Given records:
● ● ● ● ● ● ●

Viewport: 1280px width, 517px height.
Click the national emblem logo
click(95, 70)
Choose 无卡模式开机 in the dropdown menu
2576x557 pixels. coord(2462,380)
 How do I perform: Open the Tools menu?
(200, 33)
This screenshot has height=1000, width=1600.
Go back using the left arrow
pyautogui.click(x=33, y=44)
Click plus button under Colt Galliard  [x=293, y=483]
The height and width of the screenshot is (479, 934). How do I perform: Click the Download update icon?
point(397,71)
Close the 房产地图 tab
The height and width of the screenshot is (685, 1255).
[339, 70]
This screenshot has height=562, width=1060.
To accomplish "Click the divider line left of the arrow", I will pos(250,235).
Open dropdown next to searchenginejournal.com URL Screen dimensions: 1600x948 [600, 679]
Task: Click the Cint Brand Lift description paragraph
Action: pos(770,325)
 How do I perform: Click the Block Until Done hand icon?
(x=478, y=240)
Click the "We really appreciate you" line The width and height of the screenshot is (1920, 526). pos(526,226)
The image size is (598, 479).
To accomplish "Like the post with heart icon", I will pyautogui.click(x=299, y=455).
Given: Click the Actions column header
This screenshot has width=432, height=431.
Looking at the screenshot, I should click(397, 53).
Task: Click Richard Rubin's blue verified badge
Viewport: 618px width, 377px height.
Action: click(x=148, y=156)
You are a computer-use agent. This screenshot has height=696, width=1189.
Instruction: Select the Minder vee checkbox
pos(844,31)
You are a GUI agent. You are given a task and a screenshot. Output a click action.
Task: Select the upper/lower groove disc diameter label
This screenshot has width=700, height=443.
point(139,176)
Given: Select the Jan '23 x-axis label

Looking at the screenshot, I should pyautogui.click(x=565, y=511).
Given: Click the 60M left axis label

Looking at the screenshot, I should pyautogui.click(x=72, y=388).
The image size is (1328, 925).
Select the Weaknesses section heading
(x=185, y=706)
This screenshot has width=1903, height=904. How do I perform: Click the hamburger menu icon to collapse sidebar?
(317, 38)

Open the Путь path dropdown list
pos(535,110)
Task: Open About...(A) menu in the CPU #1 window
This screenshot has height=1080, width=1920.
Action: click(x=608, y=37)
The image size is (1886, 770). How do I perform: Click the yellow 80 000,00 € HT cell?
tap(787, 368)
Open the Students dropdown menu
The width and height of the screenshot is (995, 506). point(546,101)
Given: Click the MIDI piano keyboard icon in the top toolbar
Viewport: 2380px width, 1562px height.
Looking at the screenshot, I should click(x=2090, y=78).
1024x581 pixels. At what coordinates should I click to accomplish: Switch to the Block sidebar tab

● ● ● ● ● ● ●

Work required: Reproduce all of the material above word for word, from the first line to the last.

Correct result:
Viewport: 1280px width, 517px height.
Click the national emblem logo
click(95, 70)
Choose 无卡模式开机 in the dropdown menu
2576x557 pixels. coord(2462,380)
 How do I perform: Open the Tools menu?
(200, 33)
This screenshot has height=1000, width=1600.
Go back using the left arrow
pyautogui.click(x=33, y=44)
Click plus button under Colt Galliard  [x=293, y=483]
The height and width of the screenshot is (479, 934). How do I perform: Click the Download update icon?
point(397,71)
Close the 房产地图 tab
The height and width of the screenshot is (685, 1255).
[339, 70]
This screenshot has height=562, width=1060.
To accomplish "Click the divider line left of the arrow", I will pos(250,235).
Open dropdown next to searchenginejournal.com URL Screen dimensions: 1600x948 [600, 679]
Task: Click the Cint Brand Lift description paragraph
Action: pos(770,325)
 How do I perform: Click the Block Until Done hand icon?
(x=478, y=240)
Click the "We really appreciate you" line The width and height of the screenshot is (1920, 526). pos(526,226)
The image size is (598, 479).
To accomplish "Like the post with heart icon", I will pyautogui.click(x=299, y=455).
Given: Click the Actions column header
This screenshot has width=432, height=431.
Looking at the screenshot, I should click(397, 53).
Task: Click Richard Rubin's blue verified badge
Viewport: 618px width, 377px height.
Action: click(x=148, y=156)
You are a computer-use agent. This screenshot has height=696, width=1189.
Instruction: Select the Minder vee checkbox
pos(844,31)
You are a GUI agent. You are given a task and a screenshot. Output a click action.
Task: Select the upper/lower groove disc diameter label
This screenshot has width=700, height=443.
point(139,176)
Given: Select the Jan '23 x-axis label

Looking at the screenshot, I should pyautogui.click(x=565, y=511).
Given: Click the 60M left axis label

Looking at the screenshot, I should pyautogui.click(x=72, y=388).
The image size is (1328, 925).
Select the Weaknesses section heading
(x=185, y=706)
This screenshot has width=1903, height=904. How do I perform: Click the hamburger menu icon to collapse sidebar?
(317, 38)

Open the Путь path dropdown list
pos(535,110)
Task: Open About...(A) menu in the CPU #1 window
This screenshot has height=1080, width=1920.
Action: click(x=608, y=37)
The image size is (1886, 770). How do I perform: Click the yellow 80 000,00 € HT cell?
tap(787, 368)
Open the Students dropdown menu
The width and height of the screenshot is (995, 506). point(546,101)
Given: Click the MIDI piano keyboard icon in the top toolbar
Viewport: 2380px width, 1562px height.
Looking at the screenshot, I should click(x=2090, y=78).
1024x581 pixels. At what coordinates should I click to accomplish: Switch to the Block sidebar tab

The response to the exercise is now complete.